收稿日期:2020-12-30 修回日期:2021-05-31 出版日期:2021-09-10 发布日期:2021-08-30
通讯作者: 王路君，男，1985年生，博士，副教授，主要从事海洋岩土工程和能源岩土工程方面的教学与研究工作。E-mail: lujunwang@zju.edu.cn E-mail:zgzjshzsgsqhjs@126.com
作者简介:黄家晟，男，1996年生，硕士研究生，主要从事海洋岩土工程多场耦合作用研究。
基金资助:
浙江省自然科学基金（No.LY21E080026，No.LCD19E090001）；国家自然科学基金项目（No.52078458，No.51988101，No.51708494）

Time-dependent behaviour of thermal-hydro-mechanical coupling of gassy soils

HUANG Jia-sheng^{1, 2}, WANG Lu-jun^{1, 2}, LIU Yan-jing^{1, 2}, WANG Xin-bo^{1, 2}, ZHU Bin^{1, 2}

1. Key Laboratory of Soft Soils and Geoenvironmental Engineering of the Ministry of Education, Zhejiang University, Hangzhou, Zhejiang 310058, China; 2. Center for Hypergravity Experimental and Interdisciplinary Research, Zhejiang University, Hangzhou, Zhejiang 310058, China

Received:2020-12-30 Revised:2021-05-31 Online:2021-09-10 Published:2021-08-30
Supported by:
This work was supported by Zhejiang Provincial Natural Science Foundation of China(LY21E080026, LCD19E090001) and the National Natural Science Foundation of China(52078458, 51988101, 51708494).

摘要/Abstract

摘要： 含气土广泛存在于我国长三角、珠三角等滨海地区，气体通常在孔隙内以离散封闭气相的形式赋存。封闭气相对温度和压力变化敏感，导致土体压缩性、渗透性等改变。针对封闭气相热膨胀和土骨架蠕变特性对滨海含气软土固结过程的影响，基于精细积分法（precise integration method，简称PIM）对含气地基热水气力耦合时变行为开展研究。在控制方程中引入考虑温度和压力影响的气相体积变化因子反映封闭气相热膨胀特性，采用分数阶Merchant流变模型描述骨架的蠕变过程，基于稳定性好和计算精度高的PIM并结合积分变换获得考虑蠕变效应的含气土多场多相耦合问题的解。对比所得解答与饱和土热水力耦合问题解析解和固结问题有限元结果，验证其有效性。针对不同饱和度、不同黏滞系数的含气地基，探讨了气相膨胀、骨架蠕变效应对地基时变行为的影响。研究发现含气地基的黏滞系数对热固结过程影响显著，地基蠕变效应对位移的影响大于孔压，当黏滞系数大于1×1012 MPa·s时孔压与弹性地基相近，而变形过程被大幅延缓；地基中封闭气相膨胀会显著提高孔压峰值和位移幅值，对埋地高温管线等产生不利影响；对于Gibson地基，采用平均剪切模量计算孔压往往导致不可忽略的偏差，预测表面位移时偏差一般小于5%。
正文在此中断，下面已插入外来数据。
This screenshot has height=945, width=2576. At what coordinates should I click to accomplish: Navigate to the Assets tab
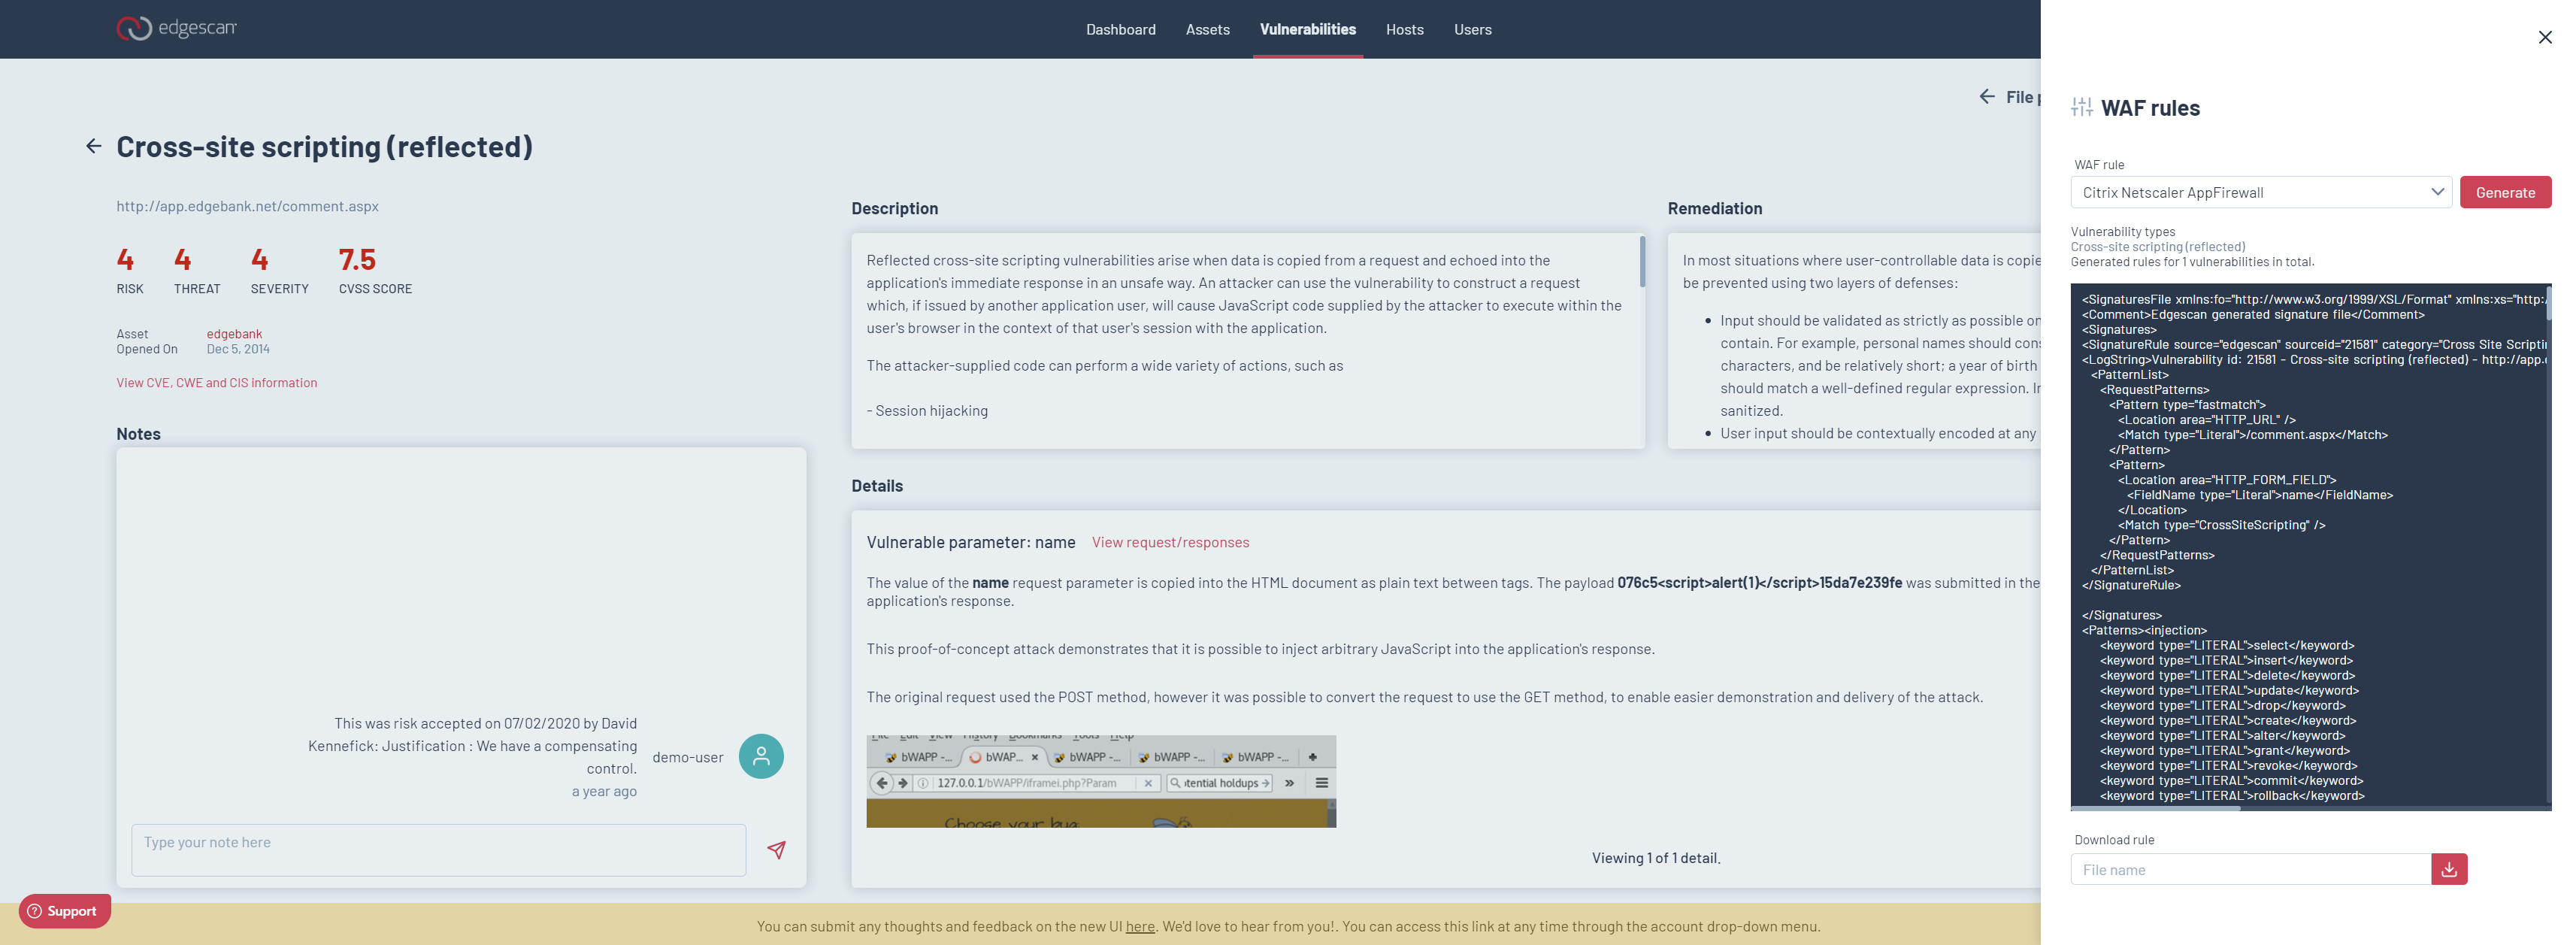click(x=1207, y=30)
关键词: 含气土, 黏弹性, 热水气力耦合, 时变行为, 精细积分法

Abstract: Gassy soils are widely distributed in offshore sediments around Yangtze River and Pearl River in China. The pore gas usually exists in the form of discrete bubbles and is sensitive to the variation of the temperature and the pressure, which in turn leads to the changes of soil properties such as compressibility and permeability. Thus, to investigate the influence of thermal expansion of occluded gas phase and creep deformation of soil structures on the consolidation process of gassy soil in the offshore region, a study of thermos-hydro-mechanical coupling (THM) behavior of gassy soil is conducted based on the viscoelastic model. In the governing equations, the change of gas phase volume subjected to thermal and mechanical loadings is introduced to take the thermal expansion into consideration. The fractional derivative Merchant model is also adopted to describe the process of rock creep. In addition, these problems are solved by precise integration method (PIM), which proves to be efficient and several orders more precise than conventional numerical methods, combining with integral transform. For verification, the results obtained by this newly proposed method are compared with the analytical solution for THM problems of saturated soils and numerical prediction by FEM for consolidation problems. Typical examples with different saturations and viscosity coefficients are performed to investigate the effects of viscoelasticity and thermal expansion of gas phase on the time-dependent behavior of gassy soils. It is found that the viscosity has a significant impact on the thermal consolidation process. The creep characteristic shows a greater influence on deformation than the excess pore pressure. When the viscosity coefficient is greater than 1×1012 MPa·s, the excess pore pressure is similar to that of elastic soil foundation, and meantime the deformation process is obviously delayed. The occluded gas phase increases the peak values of excess pore pressure and surface deformation, which may reduce the stability of buried pipelines with high temperature. For Gibson soils, using the means of shear modulus to predict the excess pore pressure may result in non-ignorable deviations but the predicted surface deformation is with a deviation of less than 5%.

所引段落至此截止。